CHALLENGE:
Reproduce word for word the lines of the items starting at the line that contains "Viewport: 1080px width, 664px" and continuing through the end of the items. Leave the pictures out of your answer.
------------------------------------------------------------------------
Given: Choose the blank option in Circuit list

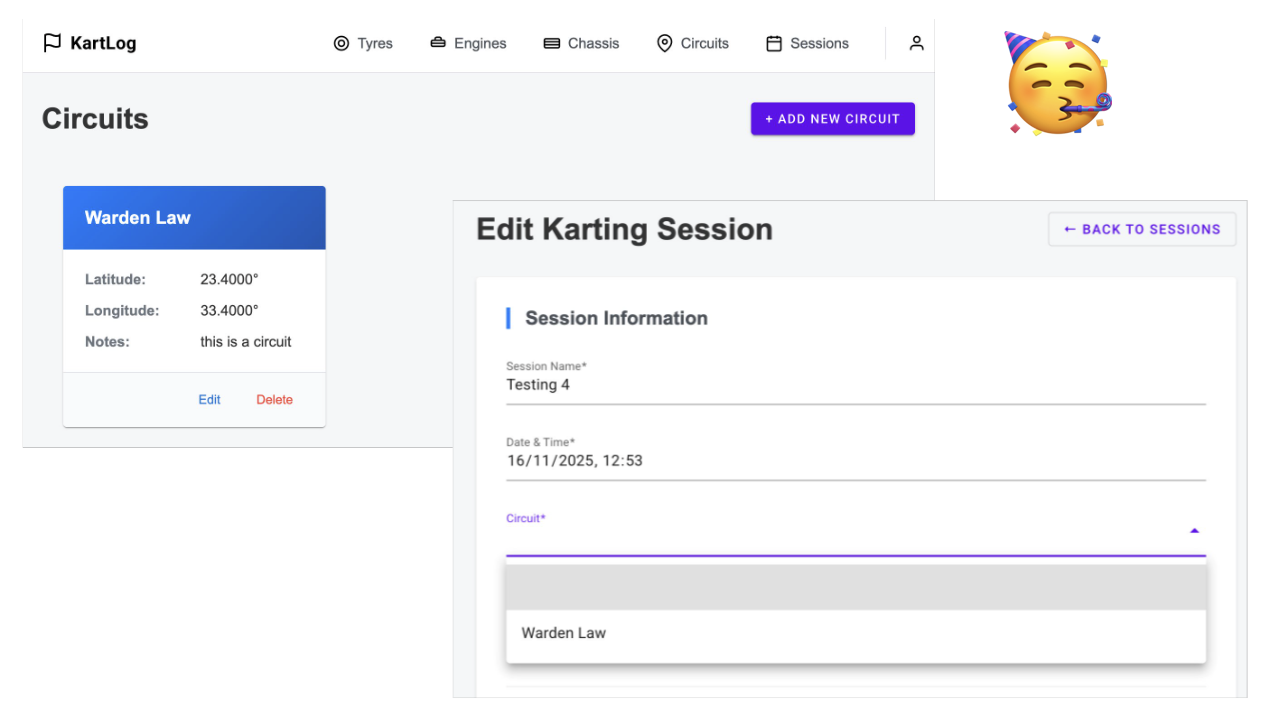Looking at the screenshot, I should click(855, 588).

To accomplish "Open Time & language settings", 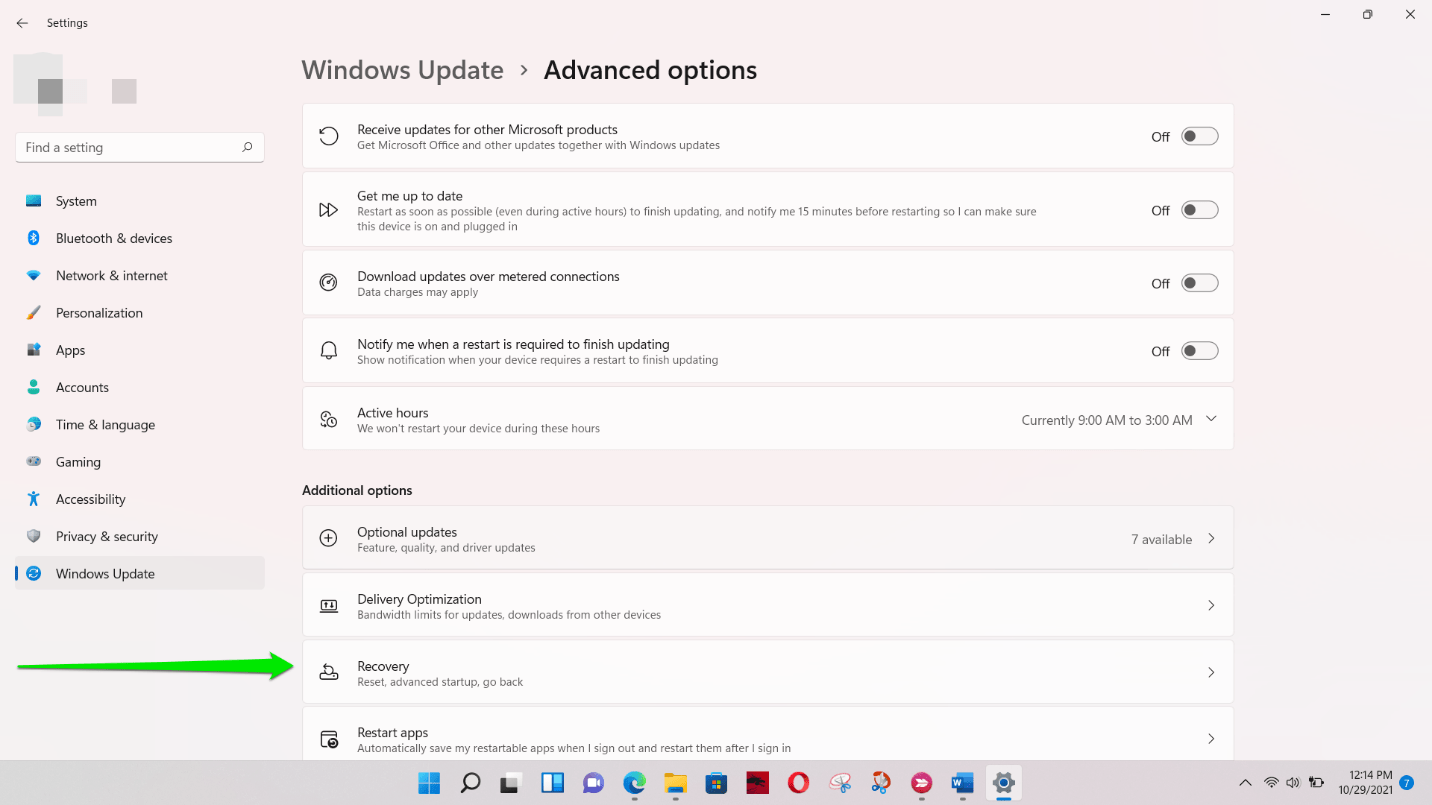I will (105, 424).
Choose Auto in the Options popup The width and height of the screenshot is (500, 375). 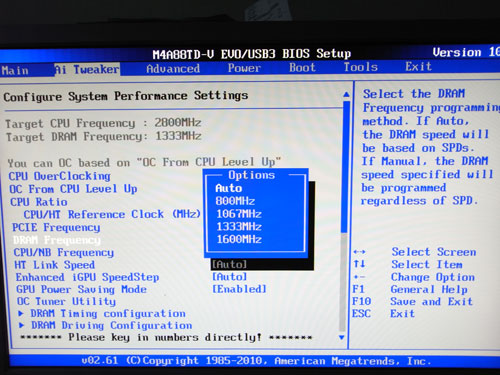pyautogui.click(x=229, y=188)
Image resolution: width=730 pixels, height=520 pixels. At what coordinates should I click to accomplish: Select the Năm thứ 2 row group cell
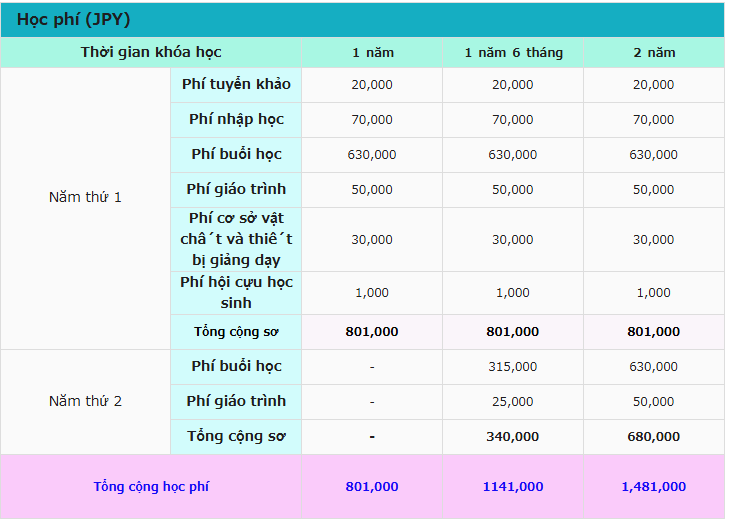click(85, 401)
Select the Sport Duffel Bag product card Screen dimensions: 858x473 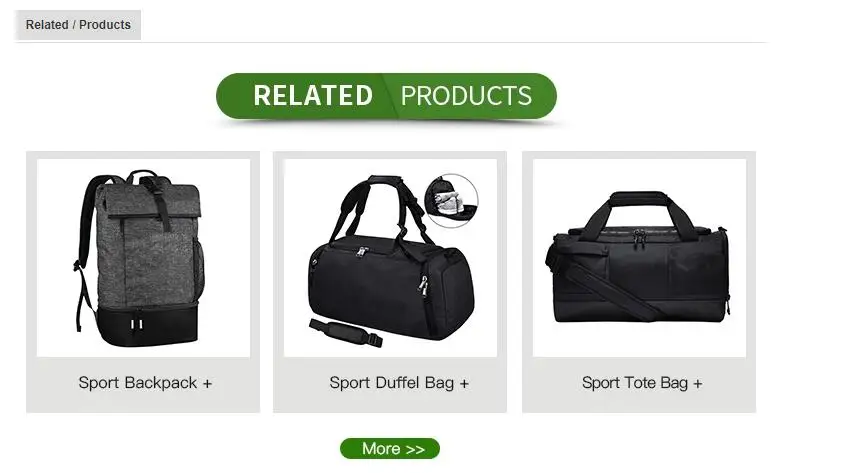click(x=390, y=282)
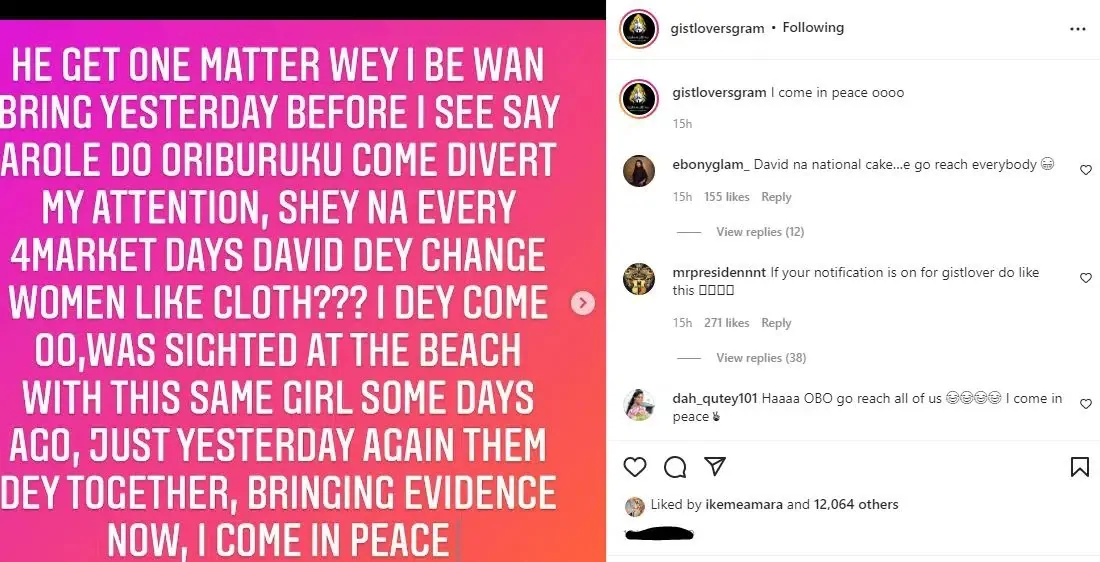Like dah_qutey101 comment with heart
This screenshot has width=1100, height=562.
[x=1086, y=403]
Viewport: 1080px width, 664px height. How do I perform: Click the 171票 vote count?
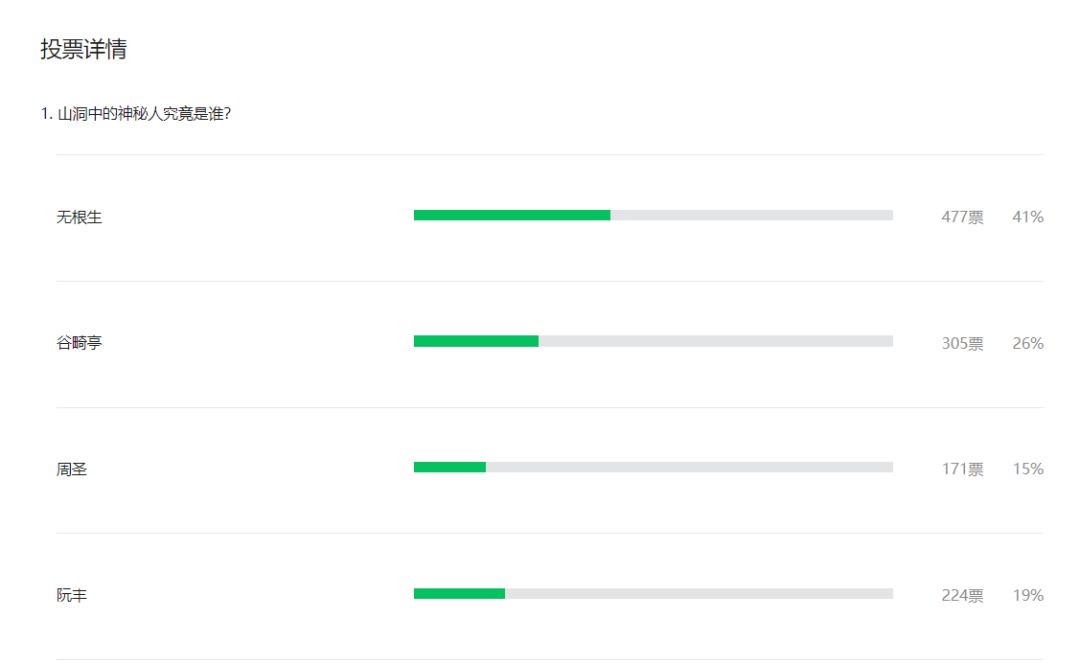point(962,469)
------------------------------------------------------------------------
TASK ANSWER:
Viewport: 1080px width, 664px height. How do I perform: Click the 171票 vote count?
point(962,469)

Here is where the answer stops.